In fact, so many things were wrong with the management and organisation that we need to simplify in order to make sense. At the most basic level, we have a set of hazards that were not being managed. The starting point for managing a hazard such as fire is for someone – a single person – to take responsibility for fire hazard assessment and mitigation. Their plan would cover fire prevention and fire response. It would be their job to make sure that mitigations and contingencies were appropriate, agreed, implemented and maintained. This person did not exist.
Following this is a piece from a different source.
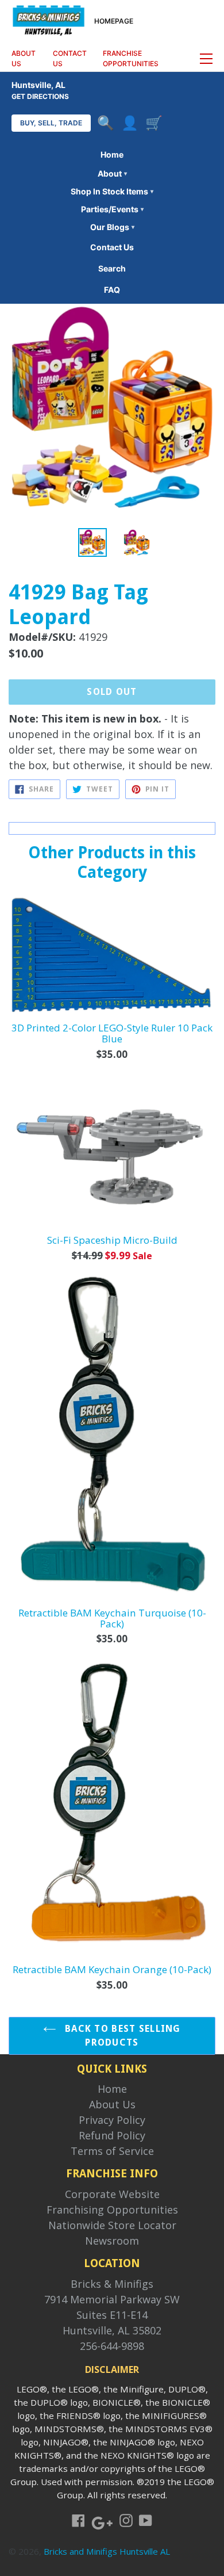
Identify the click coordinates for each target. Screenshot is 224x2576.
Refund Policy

It was not even obvious, in the aftermath of the Kings Cross fire, who this person should have been. Three separate directors had theoretical responsibility for safety. The engineering director was responsible for maintaining safe equipment. The operations director was responsible for safe operations. The personnel director was responsible for safety of staff. No one had explicit responsibility for passenger safety. The most senior safety staff were at least two, typically three levels below these directors in the organisational chart.
So in keeping with our simple picture, if we wanted to make sure that there was one person with responsibility for fire safety, we first needed to make sure that there was one person with responsibility for safety full stop, and that they had sufficient authority and resources to make sure that this responsibility was met. Since the three departments of engineering, operations and personnel all had a role to play in safety, only someone at director level would have had enough clout to manage safety effectively. The full report into the Kings Cross fire goes further even than this, looking at the failures of oversight and regulation that allowed this poor management situation.